Depuis, Patagonia fait figure de modèle en matière de RSE. Depuis 1985, la firme reverse une partie de ses bénéfices à des associations caritatives. En 2002, M. Chouinard a cofondé 1 % for the Planet, une fédération d’entreprises qui s’engagent à reverser 1 % de leur chiffre d’affaires annuel à des associations environnementales. La société a également été l’une des premières firmes américaines certifiées B Corp, en 2011, cinq ans après le lancement, aux Etats-Unis, de ce label qui certifie des entreprises ayant un impact sociétal et environnemental positif. En 2018, la marque a, d’ailleurs, modifié sa mission, avec pour mot d’ordre : « We’re in business to save our home planet » (« nous sommes dans les affaires pour sauver notre planète mère »).

« Du jamais-vu aux Etats-Unis pour une entreprise de cette taille »

Cependant, rappelle M. Chouinard dans sa lettre, « bien que nous fassions de notre mieux pour lutter contre la crise climatique, ce n’est pas assez ». Grâce à cette opération, le fondateur espère décupler son soutien à des ONG du secteur. Car, juge-t-il, il « faut davantage de moyens pour lutter (…) tout en préservant les valeurs de l’entreprise ». En un demi-siècle d’existence, la marque assure avoir distribué 150 millions de dollars à des actions en faveur du climat.
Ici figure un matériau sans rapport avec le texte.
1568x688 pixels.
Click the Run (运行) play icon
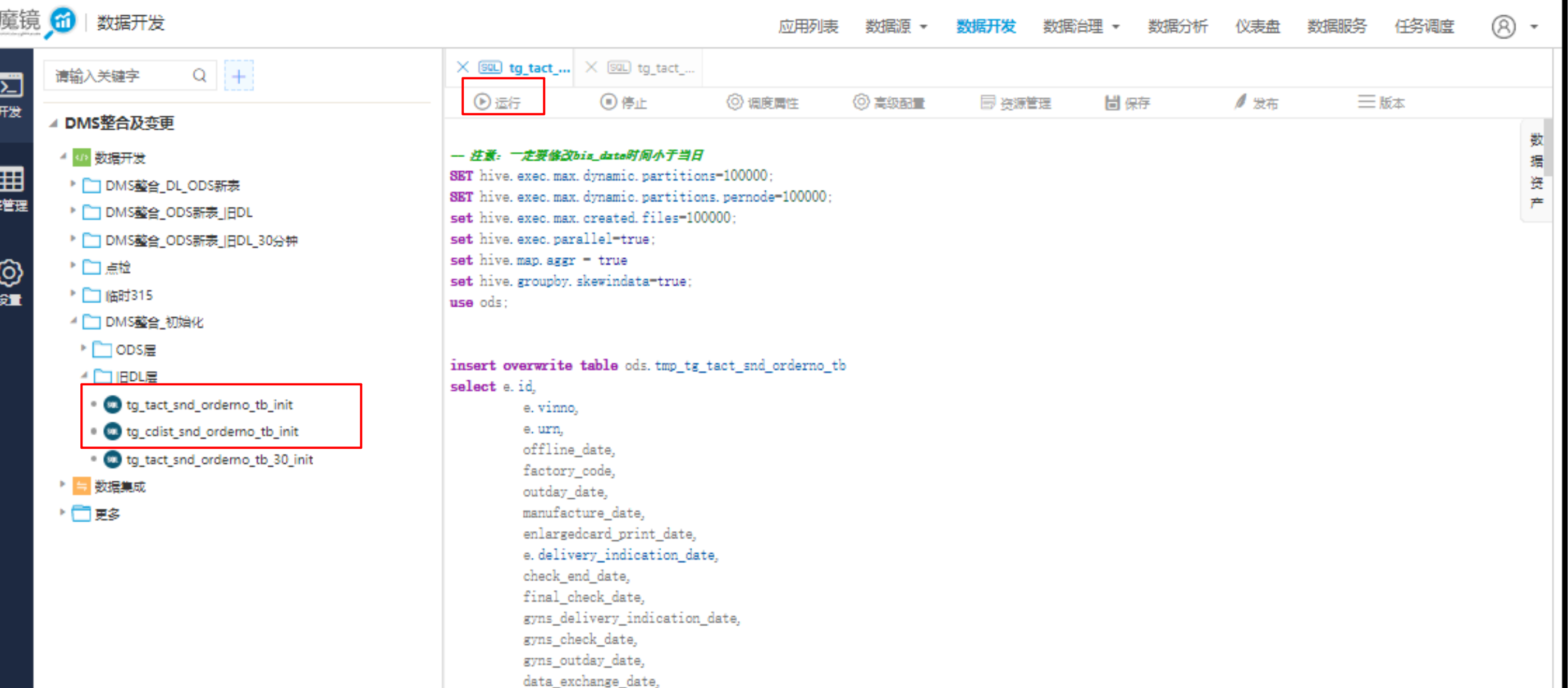click(x=482, y=102)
Cette fois, le montant susceptible de leur être alloué pourrait atteindre « 100 millions de dollars par an ».

« C’est du jamais-vu aux Etats-Unis pour une entreprise de cette taille », assure au Monde la biologiste américaine Ayana Elizabeth Johnson, membre du conseil depuis 2021. A l’en croire, les deux enfants du couple Chouinard, Claire et Fletcher, qui exercent respectivement les fonctions de directrice artistique et de designer au sein de Patagonia, seraient « pleinement » en accord avec la décision de leur père, dont la fortune est estimée à 1,2 milliard de dollars par le magazine Forbes.

« Patagonia serait alors l’un des premiers argentiers de la cause environnementale aux Etats-Unis », affirme Mme Johnson. Ces fonds pourraient financer des « associations locales », mais aussi des « actions en faveur de la protection des écosystèmes, de l’agriculture régénérative ou du changement de politique en faveur du climat ». Le champ d’action de la compagnie n’est pas encore défini. Toutefois, elle entend « changer la donne grâce à ce nouveau modèle » et « faire comprendre à d’autres entreprises qu’il est possible d’agir pour le climat au-delà d’une allocation de 1 % de leurs revenus à des causes environnementales », poursuit la biologiste.

Relocaliser sa production à proximité des cimes, des plages et des forêts dont raffolent ses admirateurs n’est toutefois pas à l’ordre du jour. La marque, que ses détracteurs surnomment « Patagucci », en référence à ses prix élevés, fabrique majoritairement ses articles chez des sous-traitants en Asie, notamment en Chine, où, en 2021, elle a renoncé à s’approvisionner en coton après avoir été éclaboussée par le scandale du travail forcé au Xinjiang. Ses fournisseurs œuvrent aussi en Thaïlande et au Vietnam. Des pays à faible coût de main-d’œuvre, où la firme assure rémunérer le personnel à des salaires au-dessus des normes locales, mais au prix d’un bilan carbone avéré.